Hitchcock noted the Colts collaboration came together after “about a year” of talks with the hometown NFL club. While Homefield’s eyes remain focused on the collegiate apparel market, the company would evaluate future non-collegiate partnerships as they come. “There are still so many schools to go,” Hitchcock said. He mentioned mid-majors, D-II and D-III as sectors of the college space that Homefield could hit next. Hitchcock: “Our home is in college sports — and that’s where our focus is.”
A retro Tulane shirt is among Homefield's top college products, and it recently launched a Colts line
Since arriving in Japan for a 10-day trip, Ben Verlander’s “FlippinBats” podcast has moved to No. 1 in Apple’s sports category in the East Asian nation, reports SBJ’s Erik Bacharach. The Fox Sports daily podcast features a weekly segment dedicated to Shohei Ohtani, which has led to enormous popularity for the podcast among the Angels star’s Japanese fan base.
Verlander, a Fox MLB analyst and the brother of pitcher Justin Verlander, left for Japan on Aug. 18 and has made visits to Iwate, the childhood home of Ohtani, and the little league field where the reigning AL MVP got his start. Verlander also visited the Japanese Baseball Hall of Fame and Tokyo Dome, where he held a fan meetup that drew hundreds.

“Someone had told me, ‘Hey, you’re more famous than your brother in Japan,’ but I really had no idea what the response would be here,” Verlander told SBJ. “It’s been really special and emotional for me, and it’s because of how much I truly appreciate (Ohtani) and what he’s doing for the sport of baseball. I take almost sort of a sense of responsibility to make sure I’m talking about him the right way.”
SBJ’s Abe Madkour, Ben Fischer and Austin Karp on the latest episode of SBJ Spotlight dive into some of the biggest questions facing the NFL as the new season gets underway.
Topics include the potential for success — or failure — for Amazon’s “Thursday Night Football,” the future of NFL Media and Sunday Ticket, viewership expectations after last year’s 10% jump, and how owner behavior keeps providing unpleasant storylines around the league.
Minor leaguer baseball players have been returning union authorization cards in numbers since the MLBPA yesterday formally announced an effort to organize those players, MLBPA Executive Director Tony Clark tells SBJ’s Liz Mullen.
“There was an authorization card launch a little more than 24 hours ago,” Clark told SBJ in a telephone interview today. “There is no definitive date or timeline in regard to that process.
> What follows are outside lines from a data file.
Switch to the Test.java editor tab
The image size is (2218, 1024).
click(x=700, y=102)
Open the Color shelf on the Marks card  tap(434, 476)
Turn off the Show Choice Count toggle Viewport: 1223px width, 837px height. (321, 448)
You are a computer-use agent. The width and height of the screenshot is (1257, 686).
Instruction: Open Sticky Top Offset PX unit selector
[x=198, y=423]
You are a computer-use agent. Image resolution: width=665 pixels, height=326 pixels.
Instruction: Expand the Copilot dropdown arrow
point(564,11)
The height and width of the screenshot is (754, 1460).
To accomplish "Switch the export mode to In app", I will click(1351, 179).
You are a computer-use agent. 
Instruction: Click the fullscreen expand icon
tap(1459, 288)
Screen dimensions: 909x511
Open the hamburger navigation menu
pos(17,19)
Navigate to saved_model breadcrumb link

To say we are more than encouraged by the return of cards in the last 24 hours would be an understatement.”
Clark would not provide numbers of union authorization cards returned, other than to say, “I will just suggest that there is volume.” The MLBPA has been working quietly with minor league players and groups advocating for them for many years. “It’s been a multiyear engagement that has picked up more formally over the last few years.”
NFLPA Executive Director DeMaurice Smith lent his support this afternoon, tweeting, “Without minor league players, there is no future for the game of baseball. The @NFLPA and @AFLCIO Sports Council are proud to support this historic advancement in helping our fellow workers gain the wages and working conditions that they deserve.” The NHLPA tweeted: “In solidarity. #FairBall.”